THE DATA below:

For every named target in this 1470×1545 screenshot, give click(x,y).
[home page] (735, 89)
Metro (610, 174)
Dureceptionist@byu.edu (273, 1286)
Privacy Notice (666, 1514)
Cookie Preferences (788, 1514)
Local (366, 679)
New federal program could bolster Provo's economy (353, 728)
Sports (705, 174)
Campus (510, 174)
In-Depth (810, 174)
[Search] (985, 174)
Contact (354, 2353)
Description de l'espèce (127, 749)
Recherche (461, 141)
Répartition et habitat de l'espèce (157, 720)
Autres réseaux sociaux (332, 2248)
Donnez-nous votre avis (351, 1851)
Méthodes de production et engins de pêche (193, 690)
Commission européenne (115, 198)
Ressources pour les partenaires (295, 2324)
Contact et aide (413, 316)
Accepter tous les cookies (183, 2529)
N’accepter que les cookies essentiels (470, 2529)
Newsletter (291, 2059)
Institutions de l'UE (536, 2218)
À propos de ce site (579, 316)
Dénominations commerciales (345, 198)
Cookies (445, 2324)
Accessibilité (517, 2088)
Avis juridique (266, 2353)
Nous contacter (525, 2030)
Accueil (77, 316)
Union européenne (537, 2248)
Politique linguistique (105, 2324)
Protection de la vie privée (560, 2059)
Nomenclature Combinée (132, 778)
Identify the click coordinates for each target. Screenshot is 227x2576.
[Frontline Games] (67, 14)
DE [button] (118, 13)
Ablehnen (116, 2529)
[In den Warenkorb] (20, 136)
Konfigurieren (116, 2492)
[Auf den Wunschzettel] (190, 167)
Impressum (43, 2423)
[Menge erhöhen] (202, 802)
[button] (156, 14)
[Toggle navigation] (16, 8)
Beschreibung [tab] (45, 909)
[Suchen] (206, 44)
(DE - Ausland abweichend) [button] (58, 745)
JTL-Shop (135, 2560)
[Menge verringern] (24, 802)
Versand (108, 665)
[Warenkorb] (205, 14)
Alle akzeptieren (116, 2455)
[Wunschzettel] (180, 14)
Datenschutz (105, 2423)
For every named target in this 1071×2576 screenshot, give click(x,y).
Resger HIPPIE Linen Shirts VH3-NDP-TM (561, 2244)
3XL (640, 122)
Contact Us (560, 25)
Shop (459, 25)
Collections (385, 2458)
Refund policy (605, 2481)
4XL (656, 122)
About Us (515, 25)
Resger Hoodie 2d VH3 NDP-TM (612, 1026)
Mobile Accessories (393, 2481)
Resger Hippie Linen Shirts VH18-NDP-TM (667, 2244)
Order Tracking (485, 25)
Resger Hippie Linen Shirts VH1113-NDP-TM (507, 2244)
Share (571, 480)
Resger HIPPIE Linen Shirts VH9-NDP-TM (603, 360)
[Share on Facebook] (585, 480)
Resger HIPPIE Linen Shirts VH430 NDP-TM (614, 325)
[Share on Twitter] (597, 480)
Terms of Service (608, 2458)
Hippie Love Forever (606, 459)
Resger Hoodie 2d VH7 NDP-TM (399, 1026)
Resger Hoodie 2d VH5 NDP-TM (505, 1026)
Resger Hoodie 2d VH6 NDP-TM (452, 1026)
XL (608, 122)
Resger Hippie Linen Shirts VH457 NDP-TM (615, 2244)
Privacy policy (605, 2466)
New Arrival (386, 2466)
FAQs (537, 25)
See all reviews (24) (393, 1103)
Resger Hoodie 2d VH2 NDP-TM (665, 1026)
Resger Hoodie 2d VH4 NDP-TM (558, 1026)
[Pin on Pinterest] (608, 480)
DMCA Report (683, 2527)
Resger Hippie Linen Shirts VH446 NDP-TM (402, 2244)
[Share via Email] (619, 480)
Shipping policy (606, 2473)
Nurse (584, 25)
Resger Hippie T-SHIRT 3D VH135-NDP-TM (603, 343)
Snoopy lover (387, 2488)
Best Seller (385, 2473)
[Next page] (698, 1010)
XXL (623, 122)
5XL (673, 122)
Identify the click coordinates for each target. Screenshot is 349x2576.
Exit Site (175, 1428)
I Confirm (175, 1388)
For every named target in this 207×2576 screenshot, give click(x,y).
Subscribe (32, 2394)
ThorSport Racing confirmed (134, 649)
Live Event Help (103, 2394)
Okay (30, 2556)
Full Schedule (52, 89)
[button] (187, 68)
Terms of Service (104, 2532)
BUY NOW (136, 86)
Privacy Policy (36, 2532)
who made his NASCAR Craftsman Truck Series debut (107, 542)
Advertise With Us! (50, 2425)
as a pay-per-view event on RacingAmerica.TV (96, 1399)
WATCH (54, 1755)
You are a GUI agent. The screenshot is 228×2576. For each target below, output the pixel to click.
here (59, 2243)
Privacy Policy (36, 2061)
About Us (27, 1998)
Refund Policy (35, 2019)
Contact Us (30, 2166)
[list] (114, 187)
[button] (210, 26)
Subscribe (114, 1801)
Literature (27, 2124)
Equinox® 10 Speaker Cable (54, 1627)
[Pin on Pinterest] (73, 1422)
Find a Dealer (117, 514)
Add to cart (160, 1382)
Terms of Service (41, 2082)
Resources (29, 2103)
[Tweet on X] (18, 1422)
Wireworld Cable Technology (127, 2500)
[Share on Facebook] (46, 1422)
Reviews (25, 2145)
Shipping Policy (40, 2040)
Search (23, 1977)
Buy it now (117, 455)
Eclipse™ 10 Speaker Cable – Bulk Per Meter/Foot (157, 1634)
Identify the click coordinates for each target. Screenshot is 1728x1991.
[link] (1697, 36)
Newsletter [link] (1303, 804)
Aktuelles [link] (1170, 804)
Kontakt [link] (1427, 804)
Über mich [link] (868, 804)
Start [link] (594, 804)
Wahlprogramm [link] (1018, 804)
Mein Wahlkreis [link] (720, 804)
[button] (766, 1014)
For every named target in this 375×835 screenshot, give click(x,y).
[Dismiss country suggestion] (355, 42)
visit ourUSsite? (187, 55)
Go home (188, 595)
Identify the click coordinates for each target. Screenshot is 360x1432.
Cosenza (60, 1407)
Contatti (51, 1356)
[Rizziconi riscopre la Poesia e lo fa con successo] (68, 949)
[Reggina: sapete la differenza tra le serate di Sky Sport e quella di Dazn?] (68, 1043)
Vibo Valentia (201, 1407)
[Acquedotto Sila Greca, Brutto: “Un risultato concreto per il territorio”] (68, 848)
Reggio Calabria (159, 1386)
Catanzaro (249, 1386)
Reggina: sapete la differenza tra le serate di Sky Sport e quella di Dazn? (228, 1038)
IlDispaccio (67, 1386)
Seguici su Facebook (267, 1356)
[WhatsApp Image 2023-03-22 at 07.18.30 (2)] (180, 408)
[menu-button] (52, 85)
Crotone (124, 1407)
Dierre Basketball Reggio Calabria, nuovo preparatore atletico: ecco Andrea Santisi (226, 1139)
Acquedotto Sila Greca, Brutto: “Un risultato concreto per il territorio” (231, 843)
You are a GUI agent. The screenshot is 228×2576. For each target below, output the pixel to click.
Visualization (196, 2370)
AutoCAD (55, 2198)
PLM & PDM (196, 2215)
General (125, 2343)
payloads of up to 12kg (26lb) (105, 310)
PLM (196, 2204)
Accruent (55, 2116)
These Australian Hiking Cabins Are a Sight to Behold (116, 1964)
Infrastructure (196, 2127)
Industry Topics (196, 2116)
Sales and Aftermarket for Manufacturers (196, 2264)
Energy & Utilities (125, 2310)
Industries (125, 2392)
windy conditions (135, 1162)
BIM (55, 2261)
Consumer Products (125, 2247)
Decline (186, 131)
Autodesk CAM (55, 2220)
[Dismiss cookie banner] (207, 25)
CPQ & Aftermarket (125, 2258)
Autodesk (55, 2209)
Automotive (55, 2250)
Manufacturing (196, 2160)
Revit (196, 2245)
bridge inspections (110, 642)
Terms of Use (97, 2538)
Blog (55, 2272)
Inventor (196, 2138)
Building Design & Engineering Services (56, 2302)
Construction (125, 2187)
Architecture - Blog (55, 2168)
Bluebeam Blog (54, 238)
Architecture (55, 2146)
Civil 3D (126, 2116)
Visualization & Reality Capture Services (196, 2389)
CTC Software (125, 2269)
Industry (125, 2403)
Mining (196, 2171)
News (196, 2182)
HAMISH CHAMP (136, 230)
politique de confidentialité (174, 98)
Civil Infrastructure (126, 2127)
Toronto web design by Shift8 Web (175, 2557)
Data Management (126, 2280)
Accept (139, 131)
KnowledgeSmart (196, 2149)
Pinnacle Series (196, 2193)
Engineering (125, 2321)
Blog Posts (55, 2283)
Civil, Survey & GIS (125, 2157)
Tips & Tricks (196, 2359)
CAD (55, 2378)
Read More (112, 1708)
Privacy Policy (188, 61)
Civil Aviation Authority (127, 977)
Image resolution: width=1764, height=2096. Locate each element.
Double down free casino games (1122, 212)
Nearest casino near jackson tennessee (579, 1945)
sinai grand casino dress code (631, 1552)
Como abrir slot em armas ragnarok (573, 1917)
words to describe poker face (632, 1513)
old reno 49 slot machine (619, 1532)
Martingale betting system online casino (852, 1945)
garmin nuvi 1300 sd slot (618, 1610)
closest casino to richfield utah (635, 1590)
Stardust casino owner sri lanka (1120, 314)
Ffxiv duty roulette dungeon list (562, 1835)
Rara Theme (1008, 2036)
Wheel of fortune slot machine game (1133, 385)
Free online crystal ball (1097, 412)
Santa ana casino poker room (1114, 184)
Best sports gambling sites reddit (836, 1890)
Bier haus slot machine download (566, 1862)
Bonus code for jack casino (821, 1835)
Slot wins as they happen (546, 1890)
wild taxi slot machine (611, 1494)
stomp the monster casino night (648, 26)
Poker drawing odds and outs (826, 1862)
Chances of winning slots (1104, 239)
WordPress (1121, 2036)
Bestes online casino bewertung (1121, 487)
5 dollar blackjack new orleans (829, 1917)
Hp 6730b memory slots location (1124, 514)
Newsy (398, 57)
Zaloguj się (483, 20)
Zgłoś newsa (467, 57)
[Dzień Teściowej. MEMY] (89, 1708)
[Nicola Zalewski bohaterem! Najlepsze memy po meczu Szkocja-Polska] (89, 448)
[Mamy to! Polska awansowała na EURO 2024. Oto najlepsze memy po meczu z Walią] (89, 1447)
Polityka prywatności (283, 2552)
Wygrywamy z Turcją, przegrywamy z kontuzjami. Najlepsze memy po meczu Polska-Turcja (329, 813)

End of THE DATA.

Among the entries above, the line containing "[Share via Email] (619, 480)", the line containing "[button] (210, 26)", and all lines between them are to be restated word for word; nothing else belongs in the reply.

[Share via Email] (619, 480)
Shipping policy (606, 2473)
Nurse (584, 25)
Resger Hippie T-SHIRT 3D VH135-NDP-TM (603, 343)
Snoopy lover (387, 2488)
Best Seller (385, 2473)
[Next page] (698, 1010)
XXL (623, 122)
5XL (673, 122)
Identify the click coordinates for each target. Screenshot is 349x2576.
Exit Site (175, 1428)
I Confirm (175, 1388)
For every named target in this 207×2576 screenshot, give click(x,y).
Subscribe (32, 2394)
ThorSport Racing confirmed (134, 649)
Live Event Help (103, 2394)
Okay (30, 2556)
Full Schedule (52, 89)
[button] (187, 68)
Terms of Service (104, 2532)
BUY NOW (136, 86)
Privacy Policy (36, 2532)
who made his NASCAR Craftsman Truck Series debut (107, 542)
Advertise With Us! (50, 2425)
as a pay-per-view event on RacingAmerica.TV (96, 1399)
WATCH (54, 1755)
You are a GUI agent. The screenshot is 228×2576. For each target below, output the pixel to click.
here (59, 2243)
Privacy Policy (36, 2061)
About Us (27, 1998)
Refund Policy (35, 2019)
Contact Us (30, 2166)
[list] (114, 187)
[button] (210, 26)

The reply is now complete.